In 2001, the Michigan Library Association named Tate “Librarian of the Year” in recognition of his leadership of the district library and service on the state library board.  The Kalamazoo Gazette (Nov. 10, 2001) stated the “award commemorates the strides the Van Buren District Library has made under his leadership, but Tate is quick to laud the work of many people – employees, volunteers and others – who helped engineer the library’s progress.”

Lauding the contributions of others is another of Tate’s attributes. He credits two individuals, now deceased, who had the most influence on his development as a library director: Robert Winkel a library board member from South Haven and life-long Rotarian; and Jack Abrams, a board member from Lawrence.

“Bob taught me the value of service to others,” Tate recalls. “Jack mentored me on good personnel management practices, reminding me that the library staff is our most important asset. Although they’re both gone, I think of them often.”

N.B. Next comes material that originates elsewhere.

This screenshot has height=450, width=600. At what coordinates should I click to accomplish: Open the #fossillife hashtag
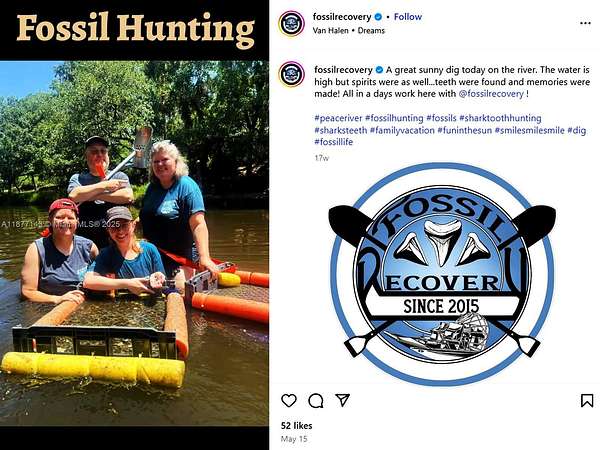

Biggest challenge?  Greatest achievement? Two questions Tate is taking time to ponder.

“The greatest achievement was the passage of P.A. 25 of 1989, the District Library Act,” Tate says. “Van Buren District Library was the first library in the state to reorganize under this reform legislation. Since then, over 150 other libraries in Michigan have followed.”

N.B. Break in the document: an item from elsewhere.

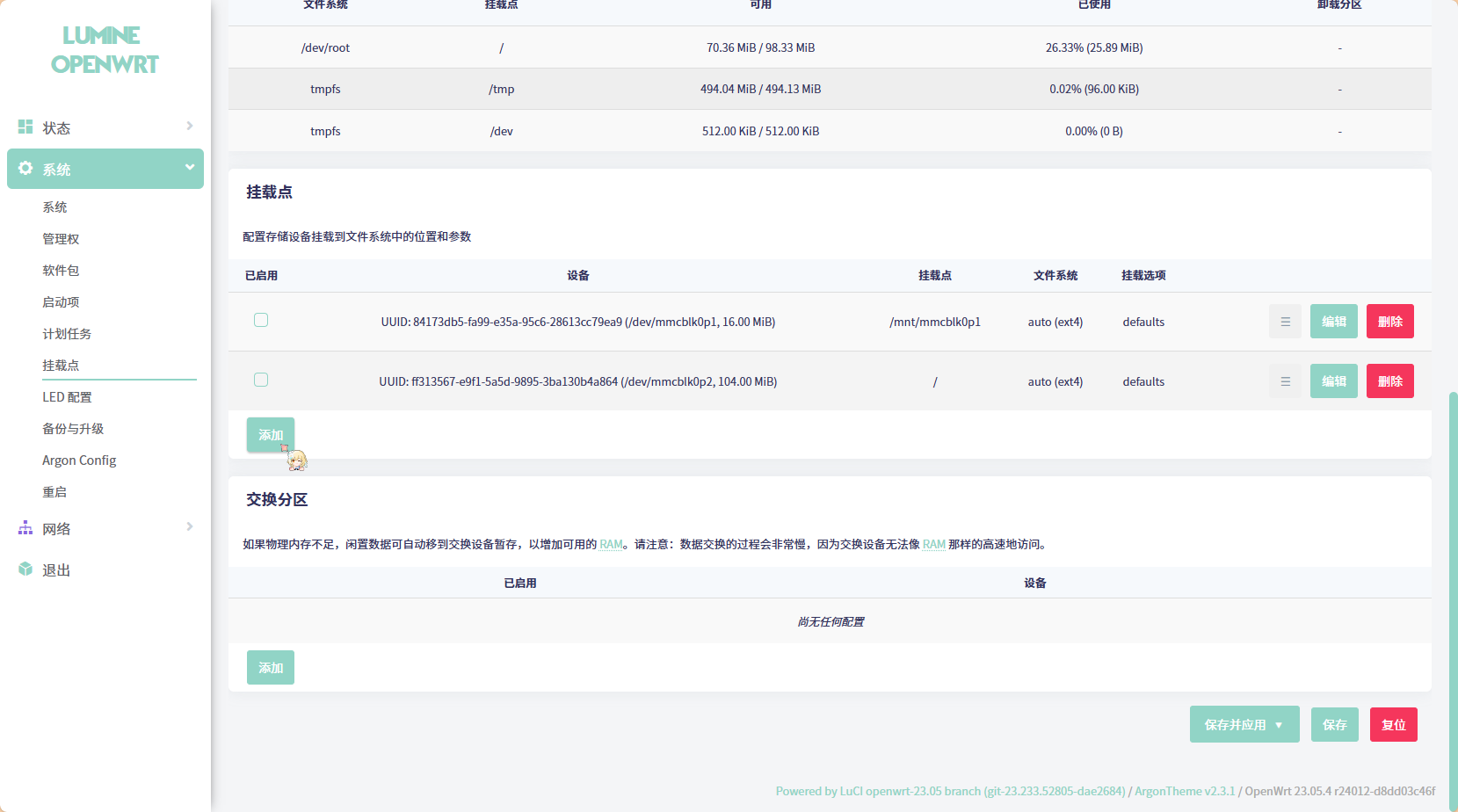Click the network topology icon in sidebar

That achievement also brought the greatest challenge – getting voter approval for the district library’s one-mill charter millage, which finally occurred in 1991 after three attempts.

Since the library secured stable funding, Tate has supervised the continued growth of the district through expansion and renovation projects at six of the district’s seven facilities, installation and upgrading of technology services system-wide, collection and staff development, participation in Woodlands Library Cooperative, advocating on behalf of libraries to local and state governing bodies, and as most job descriptions list, “other duties as assigned.”

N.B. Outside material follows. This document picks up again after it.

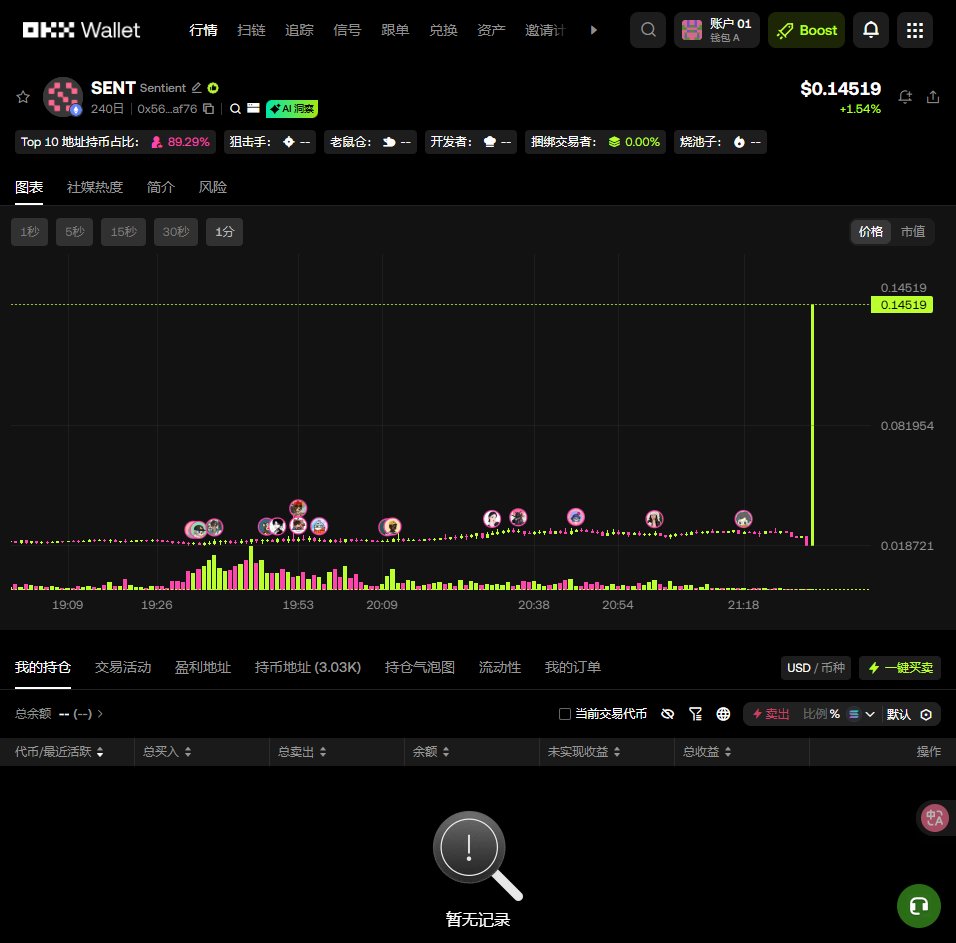Switch to the 社媒热度 tab
This screenshot has width=956, height=943.
coord(95,187)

What will the University of Michigan graduate miss the most and the least?

“I will miss the staff the most,” Tate says. “It’s nice to come to work every day and work with smart and talented people. What I will not miss are the empty promises that come out of Lansing. When I arrived in 1978, state aid to public libraries under Public Act 89 of 1977 was set at 50 cents per capita. Despite having great local representation, it is now 34 years later and libraries only receive 21 cents. It is my greatest disappointment.”

Van Buren District Library is headquartered in Decatur with branches in Bangor, Bloomingdale, Covert, Gobles, Lawrence and Mattawan.

 

The public is invited to an open house honoring Tate’s retirement on Sunday, Dec. 9, 2 to 5 p.m., at Webster Memorial Library, 200 N. Phelps St. in Decatur. A program of remarks and recognition takes place at 3 p.m.